Created in Japan around 2007, Hideka Tonomura’s Mama Love chronicles her mother’s extramarital relationship in a deeply intimate photographic series. Marking Tonomura’s debut in the photographic world, the project provides an unfiltered glimpse into her family's hidden dynamics, particularly spotlighting the complicated interplay of desire, autonomy, and secrecy.
Mama Love emerges against the backdrop of Japan’s highly patriarchal society, challenging prevailing narratives by foregrounding female sexuality and personal agency. At a time when women were often positioned in submissive roles within both society and photographic representation, Tonomura's choice to visually represent her mother's affair openly defied established norms. The work not only confronts taboos surrounding sexuality and infidelity but also engages in broader societal conversations regarding women's rights and independence, resonating deeply with ongoing shifts in cultural perceptions of gender and family structures.

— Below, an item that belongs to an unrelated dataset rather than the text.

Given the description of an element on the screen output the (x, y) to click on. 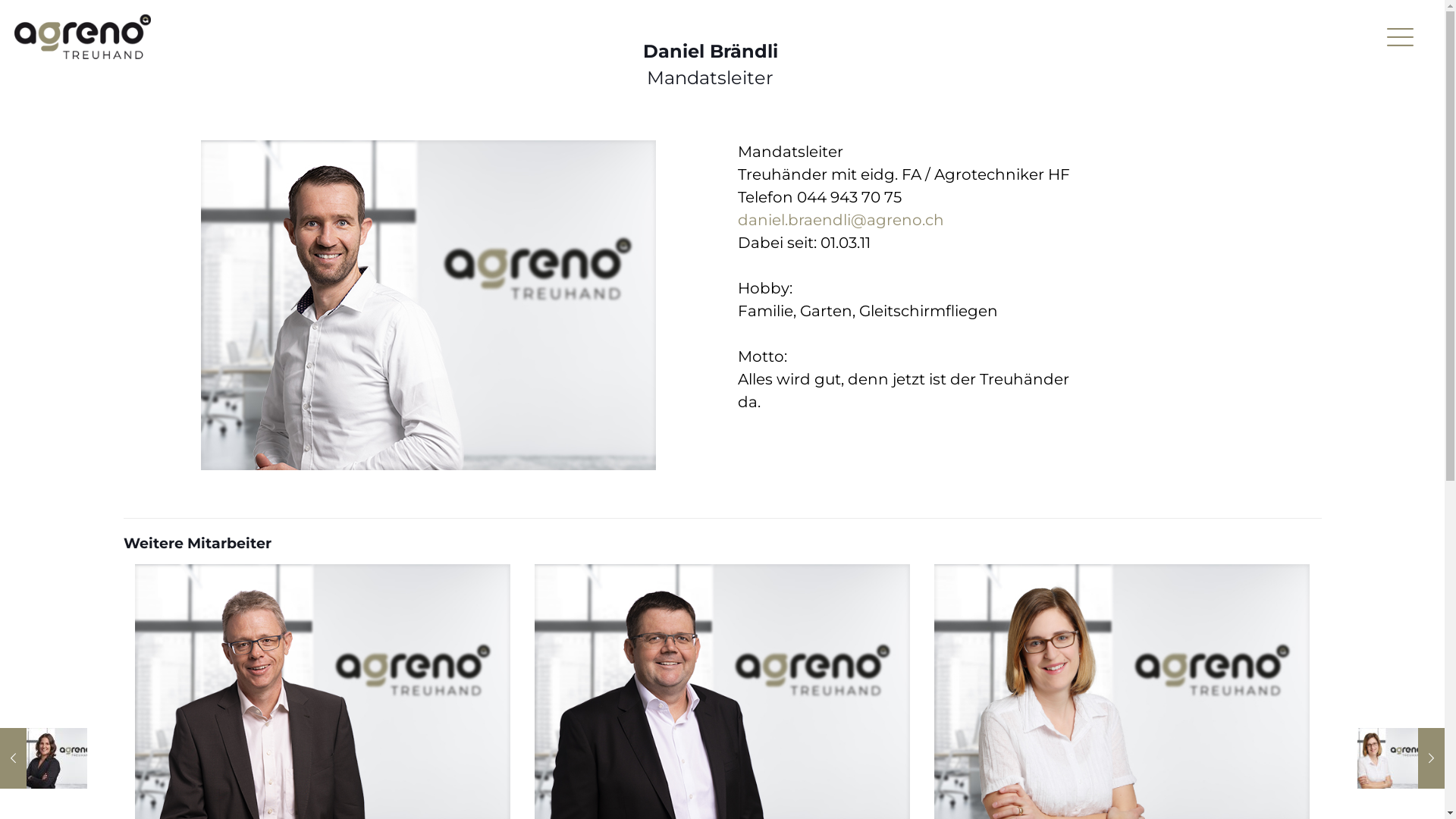
daniel.braendli@agreno.ch Element type: text (840, 219)
Agreno Treuhand AG Element type: hover (82, 34)
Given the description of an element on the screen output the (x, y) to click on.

Artistically, Tonomura captures intimate scenes between her mother and her lover, obscuring the latter entirely through deliberate darkroom techniques. By burning the male figure into blackness, she redirects the viewer’s focus toward her mother’s emotional presence, emphasizing an act of personal rebellion and a reclaiming of autonomy after years of marital control. This technical intervention becomes a symbolic gesture, translating the emotional weight of her mother’s experience into visual form. At the same time, the act of witnessing and documenting her mother’s experience became a transformative moment of recognition, revealing a buried tenderness and the unspoken bond between them.

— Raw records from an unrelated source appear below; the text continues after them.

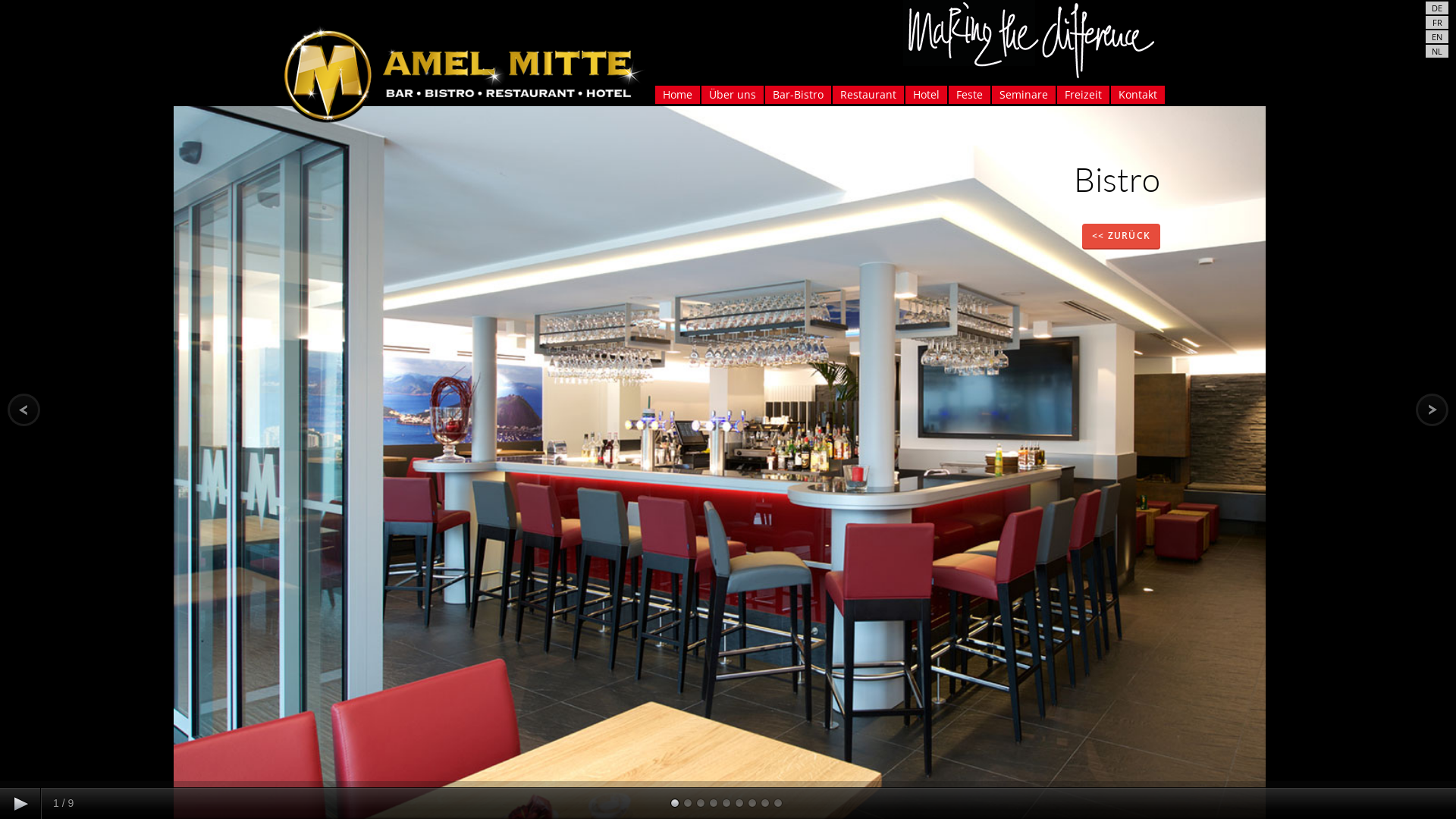
DE Element type: text (1436, 7)
FR Element type: text (1436, 22)
NL Element type: text (1436, 50)
Seminare Element type: text (1023, 94)
EN Element type: text (1436, 36)
Restaurant Element type: text (867, 94)
Kontakt Element type: text (1137, 94)
Hotel Element type: text (926, 94)
Bar-Bistro Element type: text (797, 94)
Freizeit Element type: text (1083, 94)
Home Element type: text (677, 94)
Feste Element type: text (968, 94)
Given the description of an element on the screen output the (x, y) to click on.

Published as mama 恋 love (Akaaka, 2008; new editions by Zen Foto Gallery, 2021), the project has been exhibited internationally—most notably in Love Songs at the Maison Européenne de la Photographie, Paris (2022), which also acquired works from the series. Related presentations include Shikijo: Eroticism in Japanese Photography (2016–18) and 10/10: Celebrating Contemporary Japanese Women Photographers at KYOTOGRAPHIE (2022).